Ang Lee: To me they’re gay because of their sexual inclination. Jack is more obvious. In the short story it’s very hard to tell. It’s a mystery. So is the script. But as players, I think we need to know at heart what physically arouses them. I do believe that they are attracted to each other; even thought one character denies it.
Christina M. Hinke: Do you think it’s the first time for both of them?
Ang Lee: I think Jack knows. He’s more knowingly from the beginning. That’s how we play it. They’re aware of the danger, but constantly they’re trying to figure out how far to get in.
Christina M. Hinke: Gus Van Sant was once attached to the project and had problems casting actors. What do you think is the difference between you and him that enabled you to cast Heath and Jake? Is it because he’s gay and you are not?
Ang Lee: I think maybe the timing was right. I put it aside before I did the Hulk. The Wedding Banquet was difficult. I couldn’t get any established actors. I think over the years, gradually actors are more willing to try this out. I think at this point they’re still hesitant to have too much of it.
Christina M. Hinke: In Brokeback and The WeddingBanquet your main character is a closeted gay man. What is it that interests you about this subject matter?
Ang Lee: For this movie it was just the short story it was based on. This is such a romantic love story. I just fell in love with it. The first one (The WeddingBanquet) I did the writing myself. They both feel very different to me.

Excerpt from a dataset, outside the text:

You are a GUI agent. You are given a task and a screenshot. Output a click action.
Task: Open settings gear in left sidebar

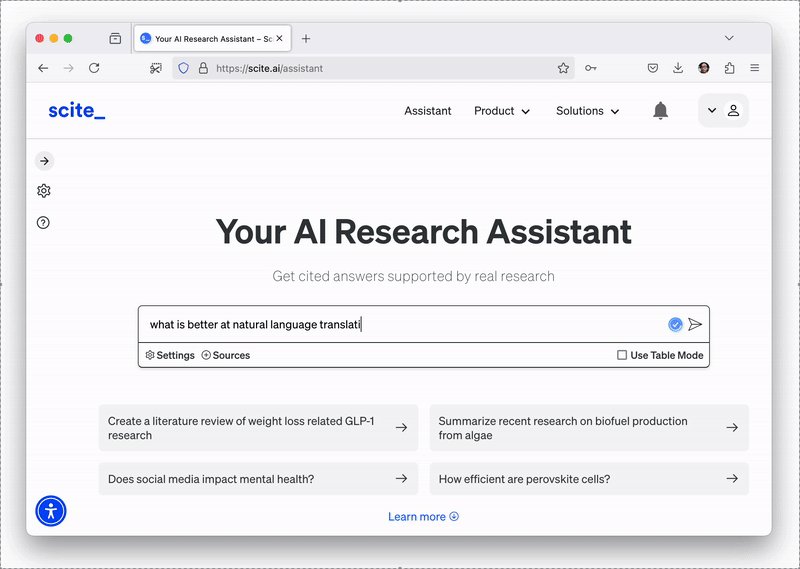44,191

I don’t choose to do a gay-related movie because they are gay or they’re not. I will do it again and again if the story is good, but I won’t do it again if nothing strikes me.
Christina M. Hinke: Have you always wanted to do something set in the West?
Ang Lee: It was just this script. It hit me. It has a post-Western setting. It occurs in a part of America that most foreign people don’t know about through Hollywood movies. It’s the other side of America (that depicted by Hollywood) that is really influential to the world. That struck me as something interesting. I made this movie to try and find out more.
Christina M. Hinke: Did you rediscover your love for filmmaking in this film?
Ang Lee: I was totally beat from previous movies. I was so tired. (The actual) filmmaking is just the tip of the iceberg. Filmmaking involves a lot of social obligations, that’s the part that really drowns me. It’s quite abusive, especially (when I am) doing bigger movies like Crouching Tiger and The Hulk. I have to make bigger decisions. The movie (making) part I like. I never get tired of it. I could work (long) straight hours for months and I would still love it. I deliberately wanted to make a smaller movie. I think the subject matter was under the radar. And I didn’t have a lot of cinematic vision, except (to) make the day and (to) secure the performances. Now there is a lot of love for the movie and I have to deal with the monster (the social obligations) again.